REQUIRED WORK
Please pull from the passage on exclusive-use clauses in commercial leases the part that opens with the words containing "The second is" and closes with "create this problem.", copied word for word.

TEXT PASSAGE

%%

Practically speaking, problems arising from badly drafted exclusive clauses can be one of a landlord's worst nightmares. It almost always creates tension in the landlord and tenant relationship and can sometimes create tension between the affected tenants.
 
There are really two ways that a breach like this can happen. Either a tenant can start selling things that are not permitted by its permitted use clause and thus violate another tenant's exclusive rights covenant; or a landlord can permit a tenant to sell items or offer services that the landlord has already agreed it will not permit other tenants to sell or perform.
 
The first is a difficult situation for a landlord to navigate but at least a landlord can try to negotiate an agreement that will bring the tenant with the offending use into line. What makes this difficult is that the offending tenant may not care whether it is causing its landlord to breach an exclusive rights covenant and may not be willing to cooperate.
 
The second is also difficult because it is most likely to arise because a landlord has inadvertently given one tenant a right that violates another tenant's rights. In either case, though, the answer to the question: who owns this problem? is: the landlord.
 
In the first case, the landlord - not the aggrieved tenant - is the party that has a binding agreement with the offending tenant. Usually only the landlord can enforce its rights under the contract and require the offending tenant to adhere to its permitted use clause (registration of its exclusivity right may give the tenant with such right an ability to seek an injunction directly but it will usually want the landlord to pursue the matter). In the second case, the landlord created the problem and cannot shirk it, regardless of whether it intended to create this problem.

%%

LISTED ENTRIES

%%

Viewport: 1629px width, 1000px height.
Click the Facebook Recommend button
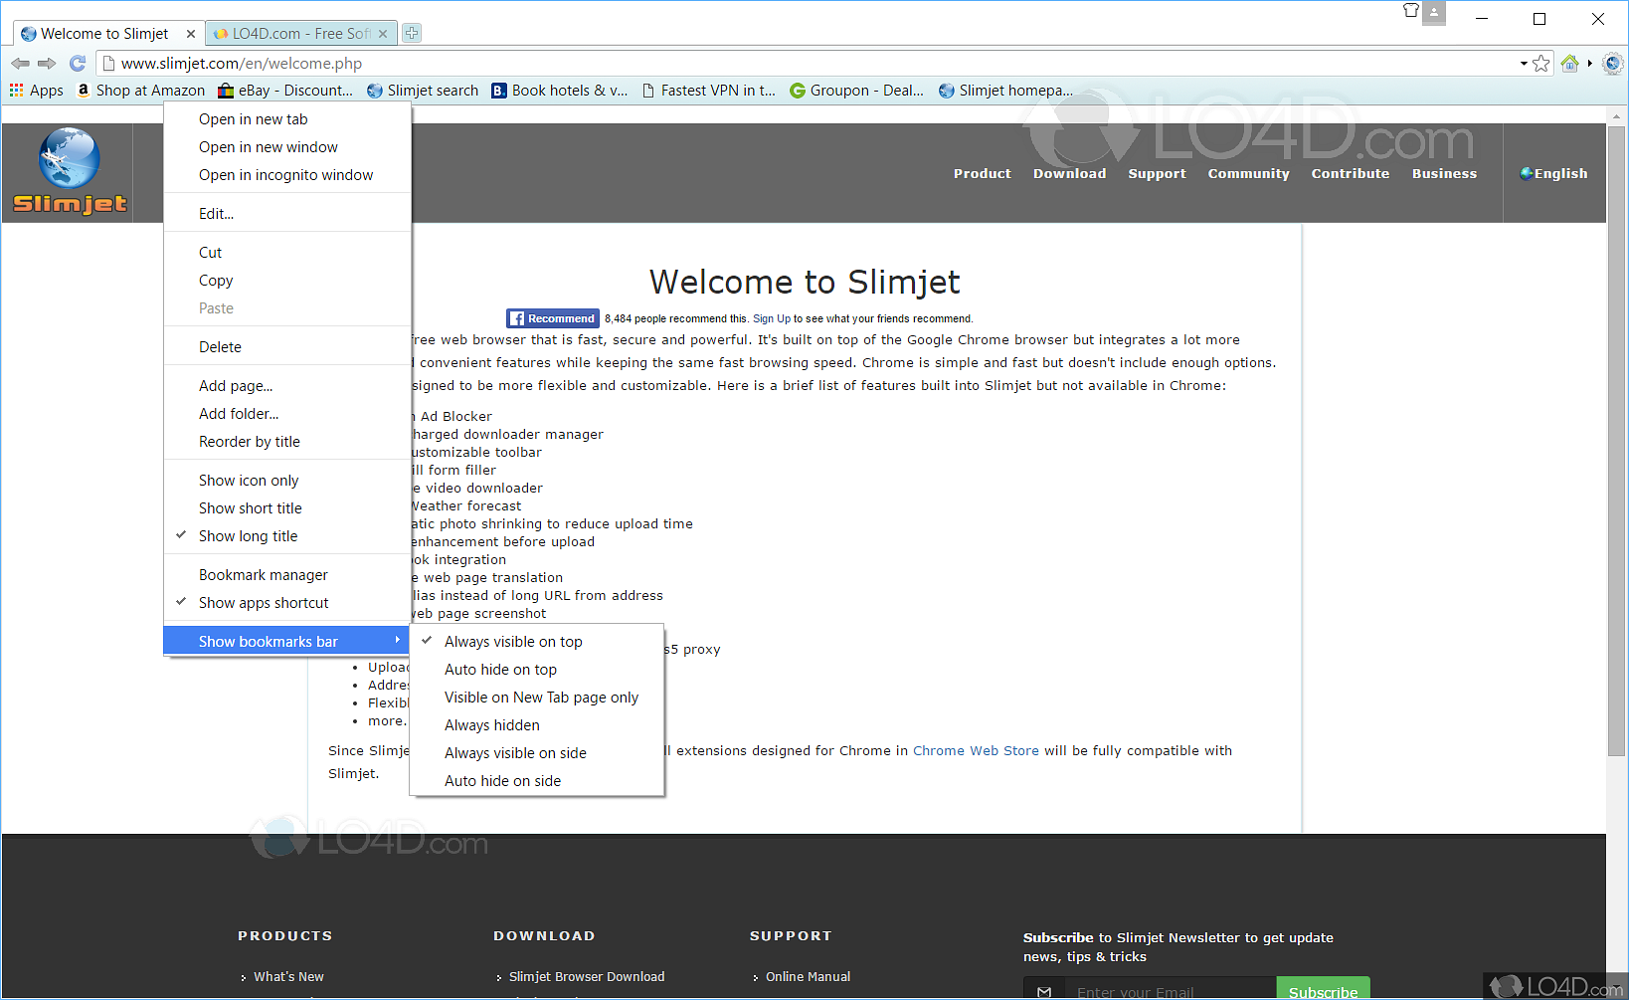point(552,317)

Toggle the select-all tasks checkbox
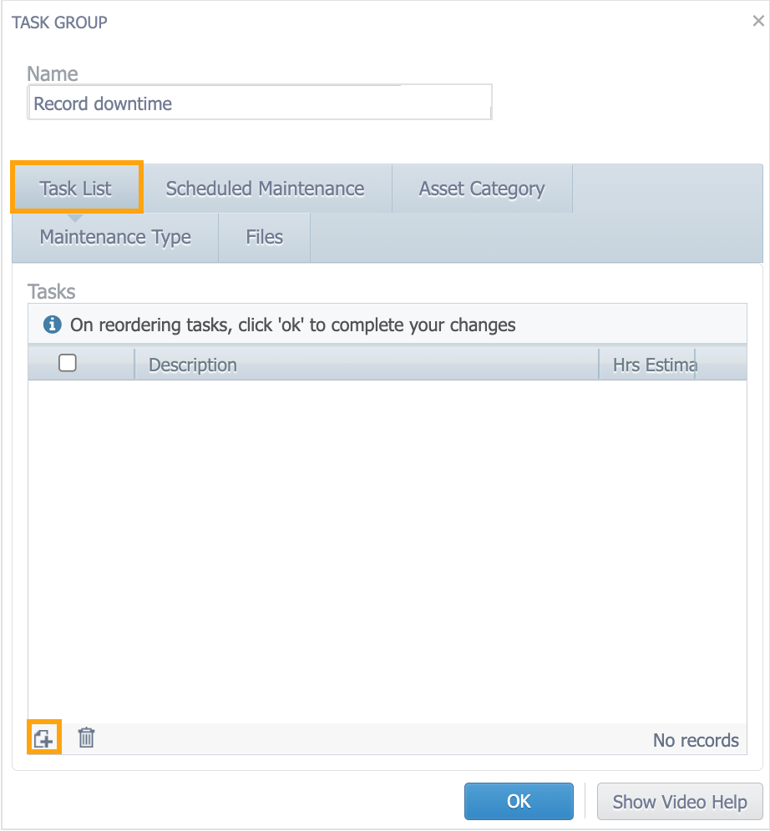[68, 363]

%%

WRITTEN SOLUTION
The second is also difficult because it is most likely to arise because a landlord has inadvertently given one tenant a right that violates another tenant's rights. In either case, though, the answer to the question: who owns this problem? is: the landlord.
 
In the first case, the landlord - not the aggrieved tenant - is the party that has a binding agreement with the offending tenant. Usually only the landlord can enforce its rights under the contract and require the offending tenant to adhere to its permitted use clause (registration of its exclusivity right may give the tenant with such right an ability to seek an injunction directly but it will usually want the landlord to pursue the matter). In the second case, the landlord created the problem and cannot shirk it, regardless of whether it intended to create this problem.